TEXT TO READ:
━━━━━━━━━━

Ipson v. Colvin
Filing
11
MEMORANDUM DECISION AND ORDER rejecting 9 Report and Recommendations re 3 Complaint. This matter is returned to the Magistrate Judge with instructions to serve process for Plaintiff. Motions referred to Brooke C. Wells. Signed by Judge Ted Stewart on 6/9/2016. (eat)
IN THE UNITED STATES DISTRICT COURT
FOR THE DISTRICT OF UTAH
RUSSELL K. IPSON,
MEMORANDUM DECISION AND
ORDER REJECTING REPORT AND
RECOMMENDATION
Plaintiff,
v.
CAROLYN W. COLVIN, Acting
Commissioner of Social Security
Administration,
Case No. 2:14-CV-852 TS
Defendant.
District Judge Ted Stewart
This matter is before the Court on a Report and Recommendation filed by the Magistrate
Judge. For the reasons discussed below, the Court rejects the Report and Recommendation and
will return this matter to the Magistrate Judge with instructions to serve process for Plaintiff.
I. BACKGROUND
Plaintiff filed this action on November 20, 2014. That same day he was granted
permission to proceed in forma pauperis. On March 19, 2015, this case was referred to the
Magistrate Judge pursuant to 28 U.S.C. § 636(b)(1)(B).

━━━━━━━━━━

STORED RECORDS:

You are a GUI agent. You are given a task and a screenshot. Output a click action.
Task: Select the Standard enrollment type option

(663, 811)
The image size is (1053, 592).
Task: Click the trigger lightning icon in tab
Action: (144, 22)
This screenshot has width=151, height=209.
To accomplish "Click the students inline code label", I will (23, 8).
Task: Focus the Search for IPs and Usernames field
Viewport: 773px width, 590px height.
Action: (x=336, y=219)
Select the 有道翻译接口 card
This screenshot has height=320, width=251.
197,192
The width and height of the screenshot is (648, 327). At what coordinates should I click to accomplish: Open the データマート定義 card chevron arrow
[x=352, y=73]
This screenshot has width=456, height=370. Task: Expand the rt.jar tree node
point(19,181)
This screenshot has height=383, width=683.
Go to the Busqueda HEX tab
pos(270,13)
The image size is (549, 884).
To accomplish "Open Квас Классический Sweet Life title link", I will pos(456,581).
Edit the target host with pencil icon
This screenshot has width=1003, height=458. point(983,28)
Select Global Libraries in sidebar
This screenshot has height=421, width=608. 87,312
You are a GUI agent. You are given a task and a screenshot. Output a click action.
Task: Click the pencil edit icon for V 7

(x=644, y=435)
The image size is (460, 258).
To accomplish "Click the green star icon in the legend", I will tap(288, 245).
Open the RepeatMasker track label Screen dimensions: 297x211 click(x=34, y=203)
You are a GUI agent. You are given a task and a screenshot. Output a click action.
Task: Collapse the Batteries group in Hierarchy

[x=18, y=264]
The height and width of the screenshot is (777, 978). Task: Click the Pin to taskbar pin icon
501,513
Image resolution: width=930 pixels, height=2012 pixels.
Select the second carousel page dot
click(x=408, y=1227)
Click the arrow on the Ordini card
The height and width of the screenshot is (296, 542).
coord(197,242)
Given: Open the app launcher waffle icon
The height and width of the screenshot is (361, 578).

━━━━━━━━━━

WRITTEN REQUEST: List every calendar date that appears in the Ipson v. Colvin court order.

RESULT OF THE TASK:
6/9/2016
November 20, 2014
March 19, 2015